You should also take the opposite sort of video with an equal grain of salt. I mean the kind of pratfall and stumble video in which the robot fails completely, like this famous interview with Hanson Robotics Sophia (at the 12 second mark)
or this compilation of burrito bot fails (some of which inspire humans to help, others of which seem to make people feel what I call maschinenschadenfreude -- pleasure in robot failure.
These cherry-picked examples of flop are the mirror image of the videos that imply that all the problems of robots dealing with the real world are already solved.
Much more true to life is this video, from a recent CNBC broadcast, in which the network's Singapore correspondent, Sri Jegarajah, meets two robots — a WalkerX and then a Walker S from UBTech, the humanoid maker based in Shenzhen.

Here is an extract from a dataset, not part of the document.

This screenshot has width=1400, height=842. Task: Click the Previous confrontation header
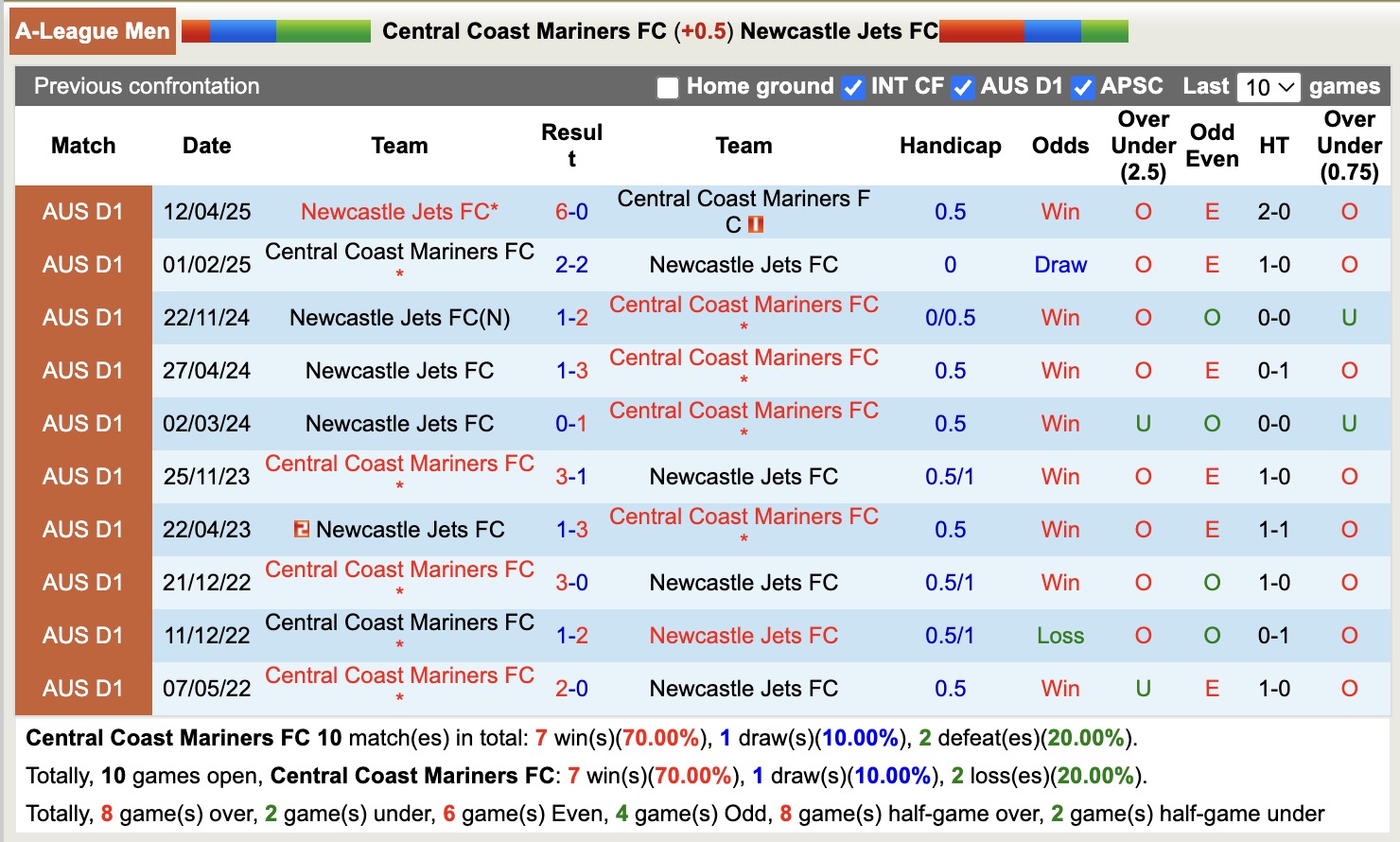146,86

It's kind of awkward. But it's not a fiasco. The appeal of this video, to me, anyway, is that it comes out at neither extreme. The robots sort of screw up. But they don't keel over in a heap. It's not smooth or fast, but after a few mistimed actions, the first robot, the WalkerX, manages to say some welcoming words, wave, and shake Jegarajah's hand. The correspondent has to help a bit, which he gamely does -- as people tend to with humanoid robots. That is, he plays along with the act, using broad, slow gestures and a loud voice, as you might with a young child, or on a stage if you'd been dragged onstage into someone's improv showcase.

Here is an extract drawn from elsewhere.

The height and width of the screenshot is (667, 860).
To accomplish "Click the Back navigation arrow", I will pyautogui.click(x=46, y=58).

The second robot, the Walker S, is slow and fumbling. But it manages to give Jegarajah the right fruit off a counter. Except for one impatient look into the camera, our correspondent stays game. ("And he is going for the apple. And unfortunately he missed it. But let's try again, shall we?")
While Jegarajah and UBTech's Jimmy Zhang wait for Walker to pull itself together, Zhang points out that the first wave of the company's robots will be performing repetitive actions in factories (where, he need not add, they won't need to hand out fruit or shake hands). He then goes on to make the claim that future models will be able to read emotions and help around the house. Clearly, though, today's intro pitch doesn't need the robots to do that now. Also clearly, more work is needed (and is being done -- just as Figure and 1X are working with OpenAI to make robots more adept at human language, UBTech is in a similar partnership with Baidu and its powerful ERNIE large language model.)

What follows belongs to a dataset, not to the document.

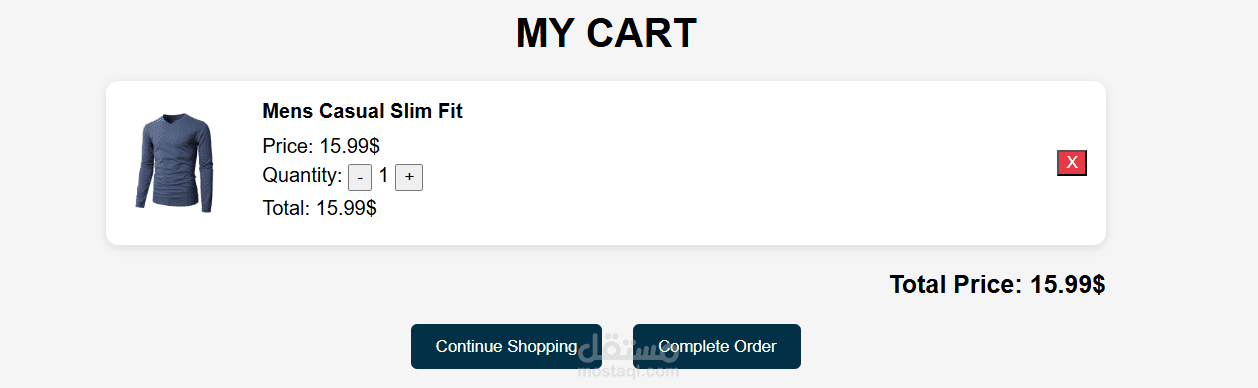1258x388 pixels.
Task: Click the Quantity label
Action: [302, 176]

In other words, this is a video that reflects robot reality: We see tech that doesn't always work, timing of human interactions a little off, lots of patience and pretend-play skills needed on the part of the human. But by no means a total flop. It would be great to see more robot videos as real as this one.
What's Your Problem, West Virginia?
This company recently surveyed nearly 2,000 Americans about how they act with AI. And, surprisingly, they found regional differences. According to their self-descriptions, people who live in West Virginia, Michigan and Connecticut were ruder to AI agents than were other states' residents. (New Mexico, Florida and Maryland residents were nicest to the machines.)
Why on Earth would this be? Beats me. (Obviously, people's reports about their own behavior aren't nearly as reliable as observations by researchers, but it's still interesting that even people's account of themselves with AI should differ from place to place.)
One other stat caught my eye here. For all that research shows people love their Roombas and care about Siri's feelings and so on, people in this survey say being nice to AI is meaningless. That is, eight out of ten respondents said they were polite to AI out of habit. So if you ask GPT-4o to "please" explain inflation to you, it doesn't mean you've blurred lines between human and machine. You were just raised right -- to be unthinkingly polite.
Literary Note
"In the past, when it came to novelty, we had hardly ever seen anything but solutions to problems or answers to questions that were very old, if not age-old. But novelty for us now consists in the unprecedented nature of the questions themselves, and not the solutions, in the way these questions are asked and not the answers. Whence the general impression of powerlessness and incoherence that rules our minds."
So said the French poet Paul Valéry -- in 1935! Which suggests that however novel our tech problems are, the feelings created by rapid change aren't new.